Collect every row below that contains the word "resolution", matching case exactly. Copy each such row in full.

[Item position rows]
····················

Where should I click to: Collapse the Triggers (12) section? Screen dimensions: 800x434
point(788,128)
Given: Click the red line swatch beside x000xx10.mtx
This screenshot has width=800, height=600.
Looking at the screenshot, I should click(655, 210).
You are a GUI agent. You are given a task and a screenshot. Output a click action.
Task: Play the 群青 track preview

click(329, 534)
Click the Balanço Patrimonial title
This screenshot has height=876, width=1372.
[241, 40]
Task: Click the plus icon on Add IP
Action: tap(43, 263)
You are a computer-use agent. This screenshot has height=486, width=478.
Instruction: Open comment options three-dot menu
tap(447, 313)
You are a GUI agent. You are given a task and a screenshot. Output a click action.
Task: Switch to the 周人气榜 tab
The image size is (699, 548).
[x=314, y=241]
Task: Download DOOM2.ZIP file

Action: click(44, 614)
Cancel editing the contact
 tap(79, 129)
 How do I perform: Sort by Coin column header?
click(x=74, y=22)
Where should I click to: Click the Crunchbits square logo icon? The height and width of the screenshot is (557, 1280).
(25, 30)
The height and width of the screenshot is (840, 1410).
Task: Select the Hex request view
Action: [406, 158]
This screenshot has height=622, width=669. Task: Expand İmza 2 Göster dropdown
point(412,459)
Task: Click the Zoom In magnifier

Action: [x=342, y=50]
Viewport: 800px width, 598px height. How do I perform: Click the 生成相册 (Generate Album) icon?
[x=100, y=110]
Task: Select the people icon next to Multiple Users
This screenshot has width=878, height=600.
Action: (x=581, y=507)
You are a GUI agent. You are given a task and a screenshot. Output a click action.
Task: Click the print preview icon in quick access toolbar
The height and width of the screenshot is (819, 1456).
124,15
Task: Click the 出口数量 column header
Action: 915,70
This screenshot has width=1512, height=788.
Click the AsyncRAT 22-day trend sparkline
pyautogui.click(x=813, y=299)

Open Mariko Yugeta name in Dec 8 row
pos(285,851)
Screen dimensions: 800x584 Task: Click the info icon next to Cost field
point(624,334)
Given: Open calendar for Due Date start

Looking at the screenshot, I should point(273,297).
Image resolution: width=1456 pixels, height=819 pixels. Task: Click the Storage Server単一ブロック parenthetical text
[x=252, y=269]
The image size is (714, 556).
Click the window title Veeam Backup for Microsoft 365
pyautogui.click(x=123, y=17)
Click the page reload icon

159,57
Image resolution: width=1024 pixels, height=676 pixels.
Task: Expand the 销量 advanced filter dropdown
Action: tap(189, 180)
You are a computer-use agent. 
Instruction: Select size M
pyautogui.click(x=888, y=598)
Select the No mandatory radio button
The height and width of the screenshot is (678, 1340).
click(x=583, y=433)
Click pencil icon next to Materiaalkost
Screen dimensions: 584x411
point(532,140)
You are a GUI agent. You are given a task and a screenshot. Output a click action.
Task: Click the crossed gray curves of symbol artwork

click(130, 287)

····················

### FULL RESPONSE
Image resolution: width=1456 pixels, height=819 pixels. Task: Click the Storage Server単一ブロック parenthetical text
Image resolution: width=1024 pixels, height=676 pixels.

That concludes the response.